Una esponja con ojos. Una hoja doblada. Un coche partido a la mitad. A veces, lo más poderoso no es crear, sino lograr que se mire de otra manera. Puede que lo entendamos, puede que no. Y así está bien. De eso se trata.
Este fin de semana fui con unos queridos amigos al Museo Jumex de la CDMX. De pronto, vimos un carro muy estrecho… apenas cabrían dos personas muy bajitas y delgaditas… No era un fotomontaje ni una maqueta: era un coche real, un Citroën DS, que el artista mexicano Gabriel Orozco había partido por la mitad y reensamblado. Asi mismo, lo recortó a lo largo, y lo pulió, y ahí estaba. Ya no servía para lo que había sido creado. No era un auto. Era arte. Era imposible no mirarlo y notar que algo era diferente. No sabía la historia de esta pieza y la verdad que me impactó.
Esa pieza, producida en 1993 en gris y recreada en 2013 rojo Cornaline, fue creada sin que nadie la comisionara, y se convirtió en una de las obras más icónicas del arte contemporáneo mexicano. Lo tomó de la calle, lo transformó a dos tercios de su ancho original y ya: inútil, rara, provocadora. Como una declaración sutil, pero poderosa, sobre lo que entendemos por función, por utilidad, por belleza.
Orozco interviene objetos que otros pasarían por alto: dibuja círculos concéntricos sobre billetes viejos de avión y en fotos de periódico, acomoda balones desinflados en patrones geométricos, pone papel de baño en los ventiladores para que creen listones que flotan en el viento, exhibe cajas de zapatos vacías y hojas bond dobladas con pintura.
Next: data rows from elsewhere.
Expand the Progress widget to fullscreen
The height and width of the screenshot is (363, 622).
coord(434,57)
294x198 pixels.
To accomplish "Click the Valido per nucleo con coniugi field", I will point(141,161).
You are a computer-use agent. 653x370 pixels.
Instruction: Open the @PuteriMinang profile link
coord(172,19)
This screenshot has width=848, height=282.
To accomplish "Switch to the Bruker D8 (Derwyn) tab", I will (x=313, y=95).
Y lo hace sin disfrazarlo de algo más. No pretende ocultar la sencillez del objeto, sino resignificarlo.
Una de sus piezas más impactantes cuelga en la Biblioteca Vasconcelos de la Ciudad de México: un esqueleto de ballena intervenido con patrones gráficos hechos a mano. Matriz móvil, la llamó. Como si nos recordara que incluso lo más monumental —los huesos de un animal gigantesco— pueden volverse lenguaje, mapa, símbolo.
Lo que más me asombra de Orozco no es solo lo que hace, sino cómo lo muestra. Abre su proceso como si fuera parte esencial de la obra. Expone sus bocetos, ensayos, pruebas. Hay algo profundamente honesto en eso. En dejar que el el proceso y el “error” se vea. En no esconder la duda. En permitir que una hoja arrugada con pintura mal puesta tenga el mismo valor que una escultura colosal.
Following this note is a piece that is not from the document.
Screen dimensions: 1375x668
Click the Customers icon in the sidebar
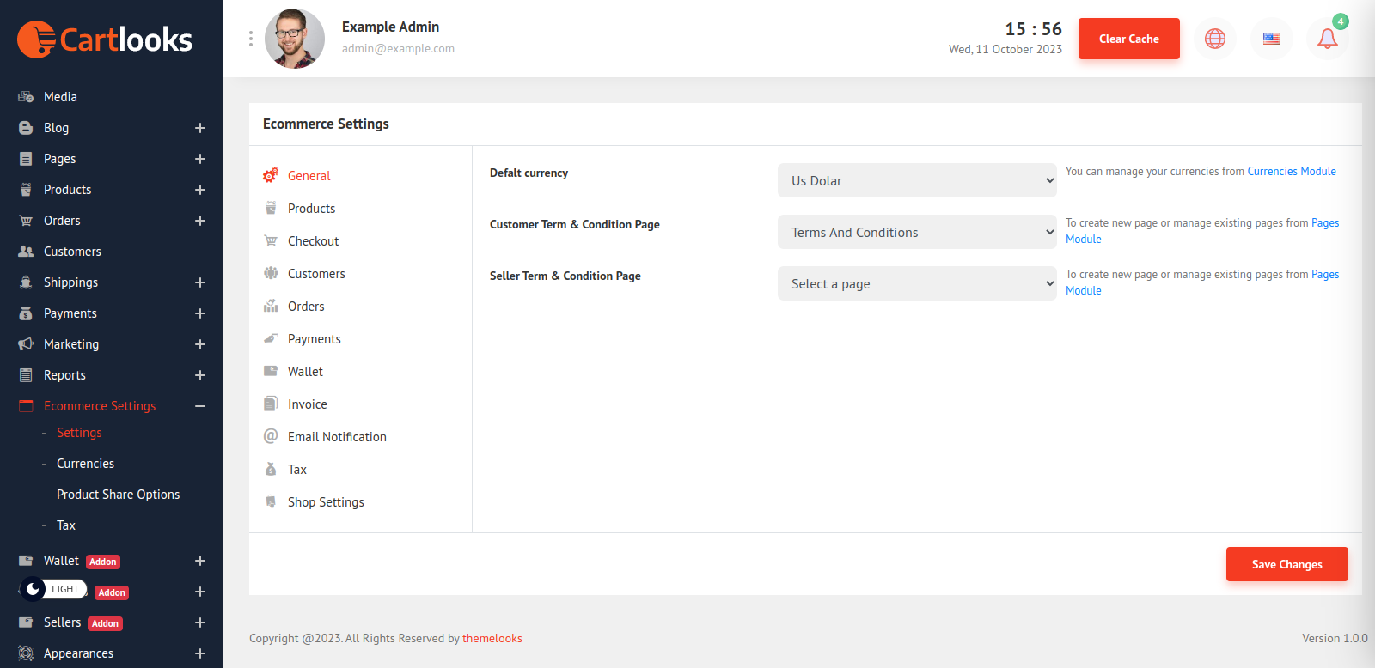(26, 252)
Precisamente sus banderines hechos de hojas comunes, dobladas, manchadas con color, me dieron risa: ¿cuántas veces he hecho yo lo mismo y lo he tirado? ¿Cuántas ideas descartamos sin permitirles madurar, solo porque no se ven “suficientemente buenas”? Porque nos han impuesto unos estándares de belleza y de concepción de lo que es arte que pensamos que son imposibles de alcanzar.
A veces fantaseo con hacer una pequeña exhibición. No sé todavía con qué piezas, ni dónde. Pero sí sé qué quiero provocar: ese clic que sentí al ver el Citroën por primera vez. Esa sensación de que todo puede ser arte si te lo tomas en serio y tú le das ese significado. O, mejor dicho, si lo miras con atención. Que el arte es algo para uno, no para los demás.
Y hay una lección que necesito que me entre en la cabeza de una vez y por todas. La inspiración no siempre llega con fuegos artificiales. A veces llega cuando dejas de buscar lo perfecto. Cuando dejas de intentar gustarle a todo el mundo. Cuando te das cuenta de que tú también puedes intervenir el mundo, aunque sea un poco. Que tú también puedes decir: esto, así como está, también vale. Y al que no le guste, que lo siga, que está en verde.